Bigger is not always better

Posted at October 15, 2005 08:44 PM in Instant Messaging .

You've probably seen the news by now about MSN Messenger and Yahoo Messenger becoming interoperable sometime in the second quarter of 2006. Perhaps they feel threatened by Google, or Skype, or AOL, but in the end, I'm not sure that it will matter all that much.

Let's consider a few possible usage scenarios:

1) I use only MSN Messenger right now. I don't have much need for any of the others, or I'd be using them already. So I can connect to Yahoo now, so what?
2) I use only Yahoo Messenger right now. I don't have much need for any of the others, or I'd be using them already. So I can connect to MSN Messenger now, so what?
3) I have friends on MSN and Yahoo, and my now I've found any number of clients that let me connect to both (like Trillian). I don't even use the official clients any more. I'm certainly not going to switch back!
4) I use MSN Messenger and Yahoo, and I run both of the official clients. Now I'll have whatever merged messenger they come up with, and possibly have to settle for a common feature base. This sounds more like a pain than a help.

What am I missing? What's the usage scenario that really makes it useful for MSN and Yahoo to interoperate? Is this a marketing thing, so they can say they are the largest IM network in the world?

Basically, I'd really appreciate if someone could tell me why I should care about this. :)

Comments

Well, maybe they will merge messengers together to have just one? doubtful but possible. i dont think they will merge protocols...although anything is possible i guess.

to answer your points, all theoretical answers...
1) now the msn users will see yahoo users, they can now meet a few million more people
2) same as above
3) this person may want to swich because they can now run one client that is official, and not trillian. assuming their only reason for running trillian was to use only one client
4) depending on how the clients are merged, a person could continue to run both clients or be relatively unaffected by the merge.
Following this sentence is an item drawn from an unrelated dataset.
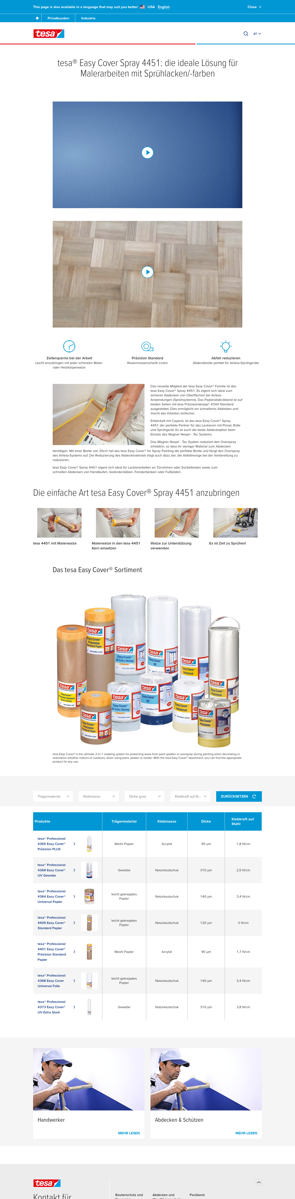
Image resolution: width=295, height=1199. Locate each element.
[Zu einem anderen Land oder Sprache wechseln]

i think its all a marketting thing, you're essentially doubling the amount of users that everyone can communicate with. if i was choosing an IM client, i'd want to be able to use that one client to talk to as many people as possible.

Posted by Sonic_Molson at October 16, 2005 11:21 AM

I think it is because, as you said, they feel threatened.

5) Messengers stay the same, except for added functionality of connecting to yahoo/msn network.

I think those who use only msn and yahoo would be happy to ditch third-party clients (trillian/gaim) that do not support advanced features (audio/video/images) as well as official clients.

Why you should care? You probably shouldn't unless you care about Google's effort to "unite" IM services which could possibly be slowed down by this "merger." Actually, even if that is the case, I don't see any big reason to care too much.